++++ EXTRACTED INFORMATION ++++

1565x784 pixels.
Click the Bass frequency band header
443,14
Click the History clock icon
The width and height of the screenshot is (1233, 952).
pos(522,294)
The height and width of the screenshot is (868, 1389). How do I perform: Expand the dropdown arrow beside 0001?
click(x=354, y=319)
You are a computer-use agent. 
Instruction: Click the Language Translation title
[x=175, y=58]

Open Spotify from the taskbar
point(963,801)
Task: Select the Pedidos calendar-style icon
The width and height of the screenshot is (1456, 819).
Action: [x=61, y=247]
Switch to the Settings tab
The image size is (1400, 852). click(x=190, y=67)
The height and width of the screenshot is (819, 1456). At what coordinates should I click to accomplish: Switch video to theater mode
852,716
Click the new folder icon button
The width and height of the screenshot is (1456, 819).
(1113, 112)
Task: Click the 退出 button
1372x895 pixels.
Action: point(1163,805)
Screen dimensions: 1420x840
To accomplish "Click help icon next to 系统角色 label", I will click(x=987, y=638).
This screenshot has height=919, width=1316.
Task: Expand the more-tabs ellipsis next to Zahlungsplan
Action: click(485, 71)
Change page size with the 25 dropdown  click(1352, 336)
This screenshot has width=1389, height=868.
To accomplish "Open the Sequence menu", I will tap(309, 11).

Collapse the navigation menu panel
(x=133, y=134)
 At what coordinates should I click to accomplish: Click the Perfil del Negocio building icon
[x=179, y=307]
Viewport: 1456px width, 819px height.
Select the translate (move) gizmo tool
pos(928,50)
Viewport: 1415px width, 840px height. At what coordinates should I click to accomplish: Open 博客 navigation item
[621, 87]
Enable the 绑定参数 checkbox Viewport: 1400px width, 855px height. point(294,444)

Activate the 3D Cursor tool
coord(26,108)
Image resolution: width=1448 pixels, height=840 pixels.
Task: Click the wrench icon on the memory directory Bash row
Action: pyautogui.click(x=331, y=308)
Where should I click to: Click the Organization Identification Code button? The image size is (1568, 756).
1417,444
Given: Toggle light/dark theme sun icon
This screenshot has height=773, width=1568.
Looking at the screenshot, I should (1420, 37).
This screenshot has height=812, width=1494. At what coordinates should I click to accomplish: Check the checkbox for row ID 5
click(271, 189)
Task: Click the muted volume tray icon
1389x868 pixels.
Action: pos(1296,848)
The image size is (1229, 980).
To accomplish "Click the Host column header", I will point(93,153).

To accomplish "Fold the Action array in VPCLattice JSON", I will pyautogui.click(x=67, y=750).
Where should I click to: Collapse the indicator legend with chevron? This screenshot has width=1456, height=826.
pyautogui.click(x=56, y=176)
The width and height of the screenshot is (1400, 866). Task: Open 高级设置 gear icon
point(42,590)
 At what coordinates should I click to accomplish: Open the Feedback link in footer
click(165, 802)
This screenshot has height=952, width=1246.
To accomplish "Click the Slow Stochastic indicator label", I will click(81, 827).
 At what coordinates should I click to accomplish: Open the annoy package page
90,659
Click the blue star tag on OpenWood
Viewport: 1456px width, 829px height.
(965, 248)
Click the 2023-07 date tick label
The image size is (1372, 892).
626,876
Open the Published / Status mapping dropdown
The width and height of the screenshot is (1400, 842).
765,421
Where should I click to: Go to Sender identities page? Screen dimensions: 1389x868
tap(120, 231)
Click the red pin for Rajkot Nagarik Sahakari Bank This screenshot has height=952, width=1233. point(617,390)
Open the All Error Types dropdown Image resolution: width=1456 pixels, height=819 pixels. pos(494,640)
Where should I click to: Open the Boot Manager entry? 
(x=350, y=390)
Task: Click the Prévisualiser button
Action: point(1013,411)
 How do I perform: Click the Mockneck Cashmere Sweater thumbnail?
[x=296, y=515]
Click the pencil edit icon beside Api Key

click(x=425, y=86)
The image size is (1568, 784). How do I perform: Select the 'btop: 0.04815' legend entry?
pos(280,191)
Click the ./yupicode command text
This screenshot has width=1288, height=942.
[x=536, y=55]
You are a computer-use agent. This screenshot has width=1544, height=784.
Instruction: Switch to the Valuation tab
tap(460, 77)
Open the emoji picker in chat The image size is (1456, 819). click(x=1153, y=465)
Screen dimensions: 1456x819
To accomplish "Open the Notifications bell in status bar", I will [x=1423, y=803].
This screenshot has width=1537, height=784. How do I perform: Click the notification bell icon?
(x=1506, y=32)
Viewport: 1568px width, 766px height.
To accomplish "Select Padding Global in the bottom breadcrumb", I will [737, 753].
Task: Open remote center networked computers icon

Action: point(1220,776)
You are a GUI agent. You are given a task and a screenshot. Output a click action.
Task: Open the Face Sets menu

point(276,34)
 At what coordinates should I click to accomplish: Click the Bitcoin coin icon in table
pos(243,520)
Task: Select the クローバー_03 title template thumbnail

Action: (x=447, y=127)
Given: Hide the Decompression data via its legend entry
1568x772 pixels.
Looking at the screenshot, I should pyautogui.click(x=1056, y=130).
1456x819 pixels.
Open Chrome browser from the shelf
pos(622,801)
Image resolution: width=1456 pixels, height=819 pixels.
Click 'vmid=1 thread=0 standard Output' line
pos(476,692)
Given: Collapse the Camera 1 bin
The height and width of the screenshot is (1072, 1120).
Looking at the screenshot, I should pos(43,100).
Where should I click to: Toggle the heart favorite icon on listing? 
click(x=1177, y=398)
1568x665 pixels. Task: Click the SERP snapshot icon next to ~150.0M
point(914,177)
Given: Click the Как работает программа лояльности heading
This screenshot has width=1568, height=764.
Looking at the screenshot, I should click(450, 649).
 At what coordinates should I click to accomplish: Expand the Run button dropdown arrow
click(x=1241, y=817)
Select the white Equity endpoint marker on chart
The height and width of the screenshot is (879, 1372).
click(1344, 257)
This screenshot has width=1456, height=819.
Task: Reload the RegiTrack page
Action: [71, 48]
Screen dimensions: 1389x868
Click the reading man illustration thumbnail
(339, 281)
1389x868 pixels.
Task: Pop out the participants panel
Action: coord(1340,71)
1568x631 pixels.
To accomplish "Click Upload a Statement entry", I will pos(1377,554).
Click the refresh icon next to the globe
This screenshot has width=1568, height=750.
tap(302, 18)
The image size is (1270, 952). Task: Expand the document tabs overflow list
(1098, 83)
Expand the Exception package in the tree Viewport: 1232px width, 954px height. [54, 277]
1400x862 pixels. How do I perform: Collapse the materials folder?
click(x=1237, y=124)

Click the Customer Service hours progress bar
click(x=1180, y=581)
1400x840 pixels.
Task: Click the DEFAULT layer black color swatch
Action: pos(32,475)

++++

**WHAT YOU SHOULD DO:**
Filter the material for the word "agent" and copy each matching line.

**TASK SOLUTION:**
You are a computer-use agent. 
You are a computer-use agent. This screenshot has width=1544, height=784.
You are a GUI agent. You are given a task and a screenshot. Output a click action.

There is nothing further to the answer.